Many Active Pharmaceutical Ingredients (APIs) intended for intravenous use are poorly soluble or insoluble in water, creating significant development challenges. Poor solubility can cause promising drugs to fail in development and limit the use of approved drugs. Estimates suggest that 70–90% of drugs in development and about 40% of approved drugs are classified as poorly soluble.
Common strategies to improve solubility — such as using solvents like polymers, polyoxyl oils, and ethanol — can cause acute or delayed side effects, sometimes serious. Such side effects have been seen as an unpleasant trade off in cancer treatment and may require corticosteroid premedication and slow infusion times, limiting patient flow in busy chemotherapy suites.

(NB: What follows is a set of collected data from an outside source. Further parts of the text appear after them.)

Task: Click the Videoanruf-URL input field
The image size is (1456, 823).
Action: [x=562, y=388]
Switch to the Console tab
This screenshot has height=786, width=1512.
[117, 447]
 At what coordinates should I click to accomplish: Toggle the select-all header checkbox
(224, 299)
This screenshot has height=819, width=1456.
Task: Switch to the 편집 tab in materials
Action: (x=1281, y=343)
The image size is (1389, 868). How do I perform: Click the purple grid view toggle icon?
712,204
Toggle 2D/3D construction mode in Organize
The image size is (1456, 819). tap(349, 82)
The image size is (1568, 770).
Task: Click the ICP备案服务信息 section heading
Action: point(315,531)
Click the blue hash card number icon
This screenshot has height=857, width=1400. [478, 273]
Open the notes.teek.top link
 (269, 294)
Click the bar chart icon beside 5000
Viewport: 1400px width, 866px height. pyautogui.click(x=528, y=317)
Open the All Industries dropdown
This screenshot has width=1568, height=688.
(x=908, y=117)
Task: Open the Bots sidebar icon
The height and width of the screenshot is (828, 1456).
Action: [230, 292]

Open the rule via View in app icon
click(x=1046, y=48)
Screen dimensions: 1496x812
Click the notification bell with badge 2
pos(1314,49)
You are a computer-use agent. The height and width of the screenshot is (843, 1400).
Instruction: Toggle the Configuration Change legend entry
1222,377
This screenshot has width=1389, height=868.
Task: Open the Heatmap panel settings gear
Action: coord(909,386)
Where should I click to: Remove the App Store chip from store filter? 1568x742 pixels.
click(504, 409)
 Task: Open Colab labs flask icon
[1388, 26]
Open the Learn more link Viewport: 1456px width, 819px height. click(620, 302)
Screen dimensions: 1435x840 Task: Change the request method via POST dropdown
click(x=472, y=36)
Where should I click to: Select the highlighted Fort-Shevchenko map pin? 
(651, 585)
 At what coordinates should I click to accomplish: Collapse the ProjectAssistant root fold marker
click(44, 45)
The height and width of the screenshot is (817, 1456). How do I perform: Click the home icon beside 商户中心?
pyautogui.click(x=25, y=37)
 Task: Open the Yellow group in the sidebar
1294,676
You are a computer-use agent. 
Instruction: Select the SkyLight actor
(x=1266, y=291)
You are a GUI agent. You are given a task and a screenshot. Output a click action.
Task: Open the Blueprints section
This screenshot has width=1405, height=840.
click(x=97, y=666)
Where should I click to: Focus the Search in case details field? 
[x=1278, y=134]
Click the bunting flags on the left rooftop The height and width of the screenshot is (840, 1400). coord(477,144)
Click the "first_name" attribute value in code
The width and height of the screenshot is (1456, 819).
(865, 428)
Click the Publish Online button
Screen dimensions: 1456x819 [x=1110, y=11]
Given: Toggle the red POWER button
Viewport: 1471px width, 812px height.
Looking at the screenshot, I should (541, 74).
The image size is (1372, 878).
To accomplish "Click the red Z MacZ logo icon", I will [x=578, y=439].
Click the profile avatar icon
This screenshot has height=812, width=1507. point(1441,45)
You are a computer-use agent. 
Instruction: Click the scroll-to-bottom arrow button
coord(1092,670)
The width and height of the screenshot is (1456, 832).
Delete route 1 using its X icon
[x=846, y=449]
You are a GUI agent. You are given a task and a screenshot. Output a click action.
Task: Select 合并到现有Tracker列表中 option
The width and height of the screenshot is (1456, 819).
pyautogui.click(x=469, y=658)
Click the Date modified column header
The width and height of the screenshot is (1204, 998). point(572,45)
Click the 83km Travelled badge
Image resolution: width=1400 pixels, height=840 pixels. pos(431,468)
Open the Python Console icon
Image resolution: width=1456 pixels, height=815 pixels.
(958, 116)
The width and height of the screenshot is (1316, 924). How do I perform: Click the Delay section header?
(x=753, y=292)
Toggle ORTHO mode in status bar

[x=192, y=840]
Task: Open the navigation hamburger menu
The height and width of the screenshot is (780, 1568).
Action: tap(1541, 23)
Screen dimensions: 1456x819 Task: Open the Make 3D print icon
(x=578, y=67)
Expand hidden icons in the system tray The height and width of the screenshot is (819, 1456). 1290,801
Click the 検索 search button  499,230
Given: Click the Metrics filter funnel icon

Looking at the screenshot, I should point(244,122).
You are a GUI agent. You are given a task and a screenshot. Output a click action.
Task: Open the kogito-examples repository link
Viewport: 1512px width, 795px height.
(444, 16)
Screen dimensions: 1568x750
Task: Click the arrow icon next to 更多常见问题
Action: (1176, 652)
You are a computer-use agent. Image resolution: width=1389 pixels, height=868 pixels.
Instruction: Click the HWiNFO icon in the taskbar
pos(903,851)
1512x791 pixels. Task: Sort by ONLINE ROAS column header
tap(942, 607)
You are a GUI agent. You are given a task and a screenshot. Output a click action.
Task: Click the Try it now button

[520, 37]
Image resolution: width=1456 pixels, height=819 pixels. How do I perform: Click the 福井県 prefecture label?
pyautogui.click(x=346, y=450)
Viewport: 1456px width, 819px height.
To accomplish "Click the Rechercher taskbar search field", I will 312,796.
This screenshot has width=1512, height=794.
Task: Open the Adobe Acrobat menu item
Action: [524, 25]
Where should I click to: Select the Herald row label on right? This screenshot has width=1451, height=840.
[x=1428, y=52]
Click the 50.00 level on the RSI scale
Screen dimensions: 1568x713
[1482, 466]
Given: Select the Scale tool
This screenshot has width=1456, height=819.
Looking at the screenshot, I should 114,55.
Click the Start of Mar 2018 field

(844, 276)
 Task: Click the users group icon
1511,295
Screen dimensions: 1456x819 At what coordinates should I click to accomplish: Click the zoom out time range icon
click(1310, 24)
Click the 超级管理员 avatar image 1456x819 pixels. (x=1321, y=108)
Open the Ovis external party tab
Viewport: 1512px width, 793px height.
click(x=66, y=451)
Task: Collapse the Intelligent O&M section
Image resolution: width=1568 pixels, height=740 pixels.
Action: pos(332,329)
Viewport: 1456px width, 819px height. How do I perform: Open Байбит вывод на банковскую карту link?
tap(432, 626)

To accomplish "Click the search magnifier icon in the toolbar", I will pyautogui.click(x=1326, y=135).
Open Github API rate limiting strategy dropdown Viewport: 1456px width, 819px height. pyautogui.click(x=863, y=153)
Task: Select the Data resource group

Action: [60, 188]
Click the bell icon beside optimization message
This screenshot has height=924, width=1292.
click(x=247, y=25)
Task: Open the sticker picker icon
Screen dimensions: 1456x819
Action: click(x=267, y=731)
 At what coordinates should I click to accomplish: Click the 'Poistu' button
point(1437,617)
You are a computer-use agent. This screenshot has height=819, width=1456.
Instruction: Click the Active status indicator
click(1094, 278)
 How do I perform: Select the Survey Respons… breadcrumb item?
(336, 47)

To meet this medical need and help improve the efficiency of the drug development process, Vivesto developed and patented XR-17, a first-generation drug delivery platform that enhances the solubility of intravenous substances and enables innovative API formulations.
Combining the XR technology platform with effective APIs allows Vivesto to create innovative, patent-protected drugs that benefit patients. This technology was successfully used to develop Apealea.
XR-17 is based on a mix of two vitamin A derivatives. It forms micelles with APIs, which are 20–60 nanometers in diameter. A human hair is ~80,000–100,000 nanometers.
Poorly water-soluble molecules are enclosed in the micelle core and released into the bloodstream upon administration. Because XR-17 is well-tolerated, it enables treatment with otherwise insoluble substances without the risks typically associated with solvent use (e.g., hypersensitivity reactions).
Vivesto is also developing a next-generation platform, XR-18, and is actively seeking partners for further development.